*EXERCISE:* Leave out all pictures. Extract exactly the lines from the one containing "ハイウェイまっぷる (42, 2526)" through the end of the data.
====== DATA SUPPLIED
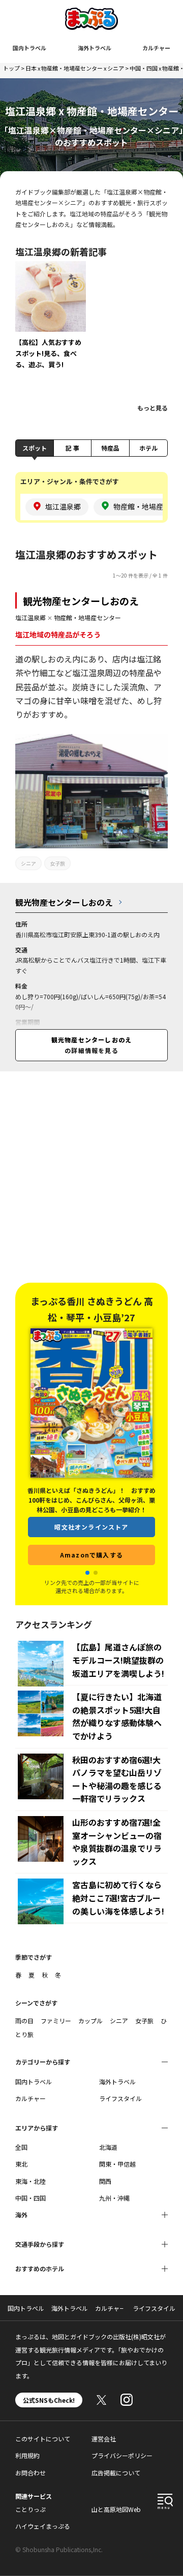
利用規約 (27, 2455)
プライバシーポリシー (122, 2455)
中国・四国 (30, 2197)
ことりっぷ (30, 2509)
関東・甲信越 (117, 2163)
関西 (105, 2181)
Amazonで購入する (91, 1538)
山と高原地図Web (116, 2509)
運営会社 (104, 2438)
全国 (21, 2147)
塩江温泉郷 (30, 617)
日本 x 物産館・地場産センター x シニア (74, 68)
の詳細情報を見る (91, 1044)
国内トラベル (29, 48)
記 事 (72, 447)
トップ (11, 68)
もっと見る (152, 407)
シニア (28, 863)
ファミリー (56, 2020)
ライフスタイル (120, 2098)
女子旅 (57, 863)
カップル (90, 2020)
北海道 (108, 2147)
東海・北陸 (30, 2181)
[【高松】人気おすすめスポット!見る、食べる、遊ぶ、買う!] (50, 322)
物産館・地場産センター (87, 617)
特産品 (110, 447)
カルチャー (156, 48)
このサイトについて (42, 2438)
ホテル (148, 447)
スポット (34, 447)
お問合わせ (30, 2472)
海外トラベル (94, 48)
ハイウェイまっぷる (42, 2526)
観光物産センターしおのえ (81, 601)
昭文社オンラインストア (91, 1510)
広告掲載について (116, 2472)
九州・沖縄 (114, 2197)
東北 (21, 2163)
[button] (87, 1573)
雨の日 (24, 2020)
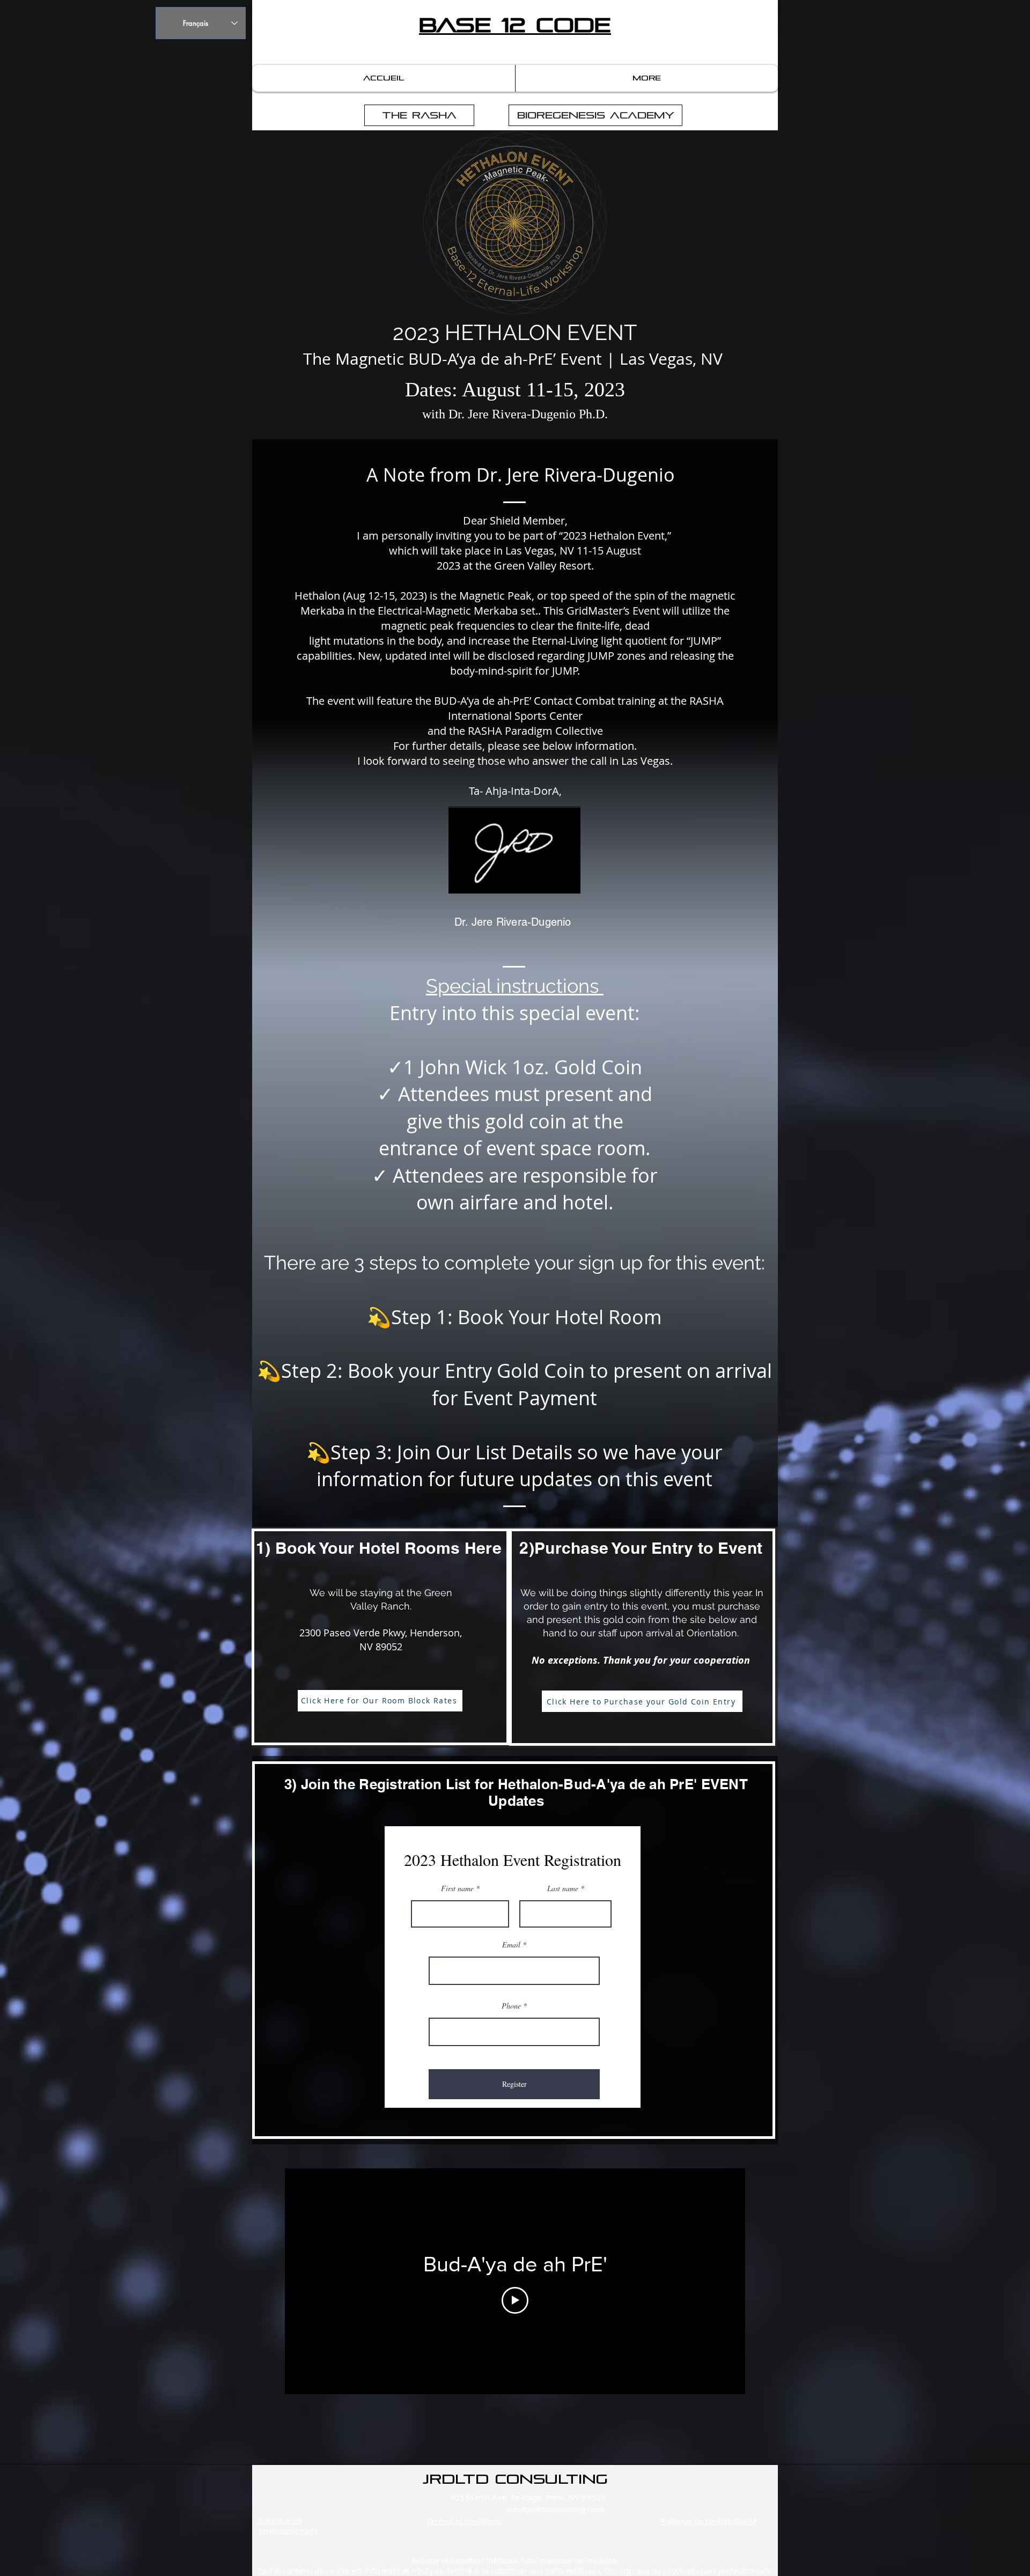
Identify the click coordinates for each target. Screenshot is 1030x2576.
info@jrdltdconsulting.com (555, 2509)
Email (511, 1944)
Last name (562, 1888)
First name (457, 1888)
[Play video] (515, 2300)
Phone (511, 2006)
============
*RESULT BELOW:*
ハイウェイまっぷる (42, 2526)
観光物産センターしおのえ (81, 601)
昭文社オンラインストア (91, 1510)
広告掲載について (116, 2472)
九州・沖縄 (114, 2197)
東北 (21, 2163)
[button] (87, 1573)
雨の日 (24, 2020)
Identify the click coordinates for each target. Screenshot is 1030x2576.
info@jrdltdconsulting.com (555, 2509)
Email (511, 1944)
Last name (562, 1888)
First name (457, 1888)
[Play video] (515, 2300)
Phone (511, 2006)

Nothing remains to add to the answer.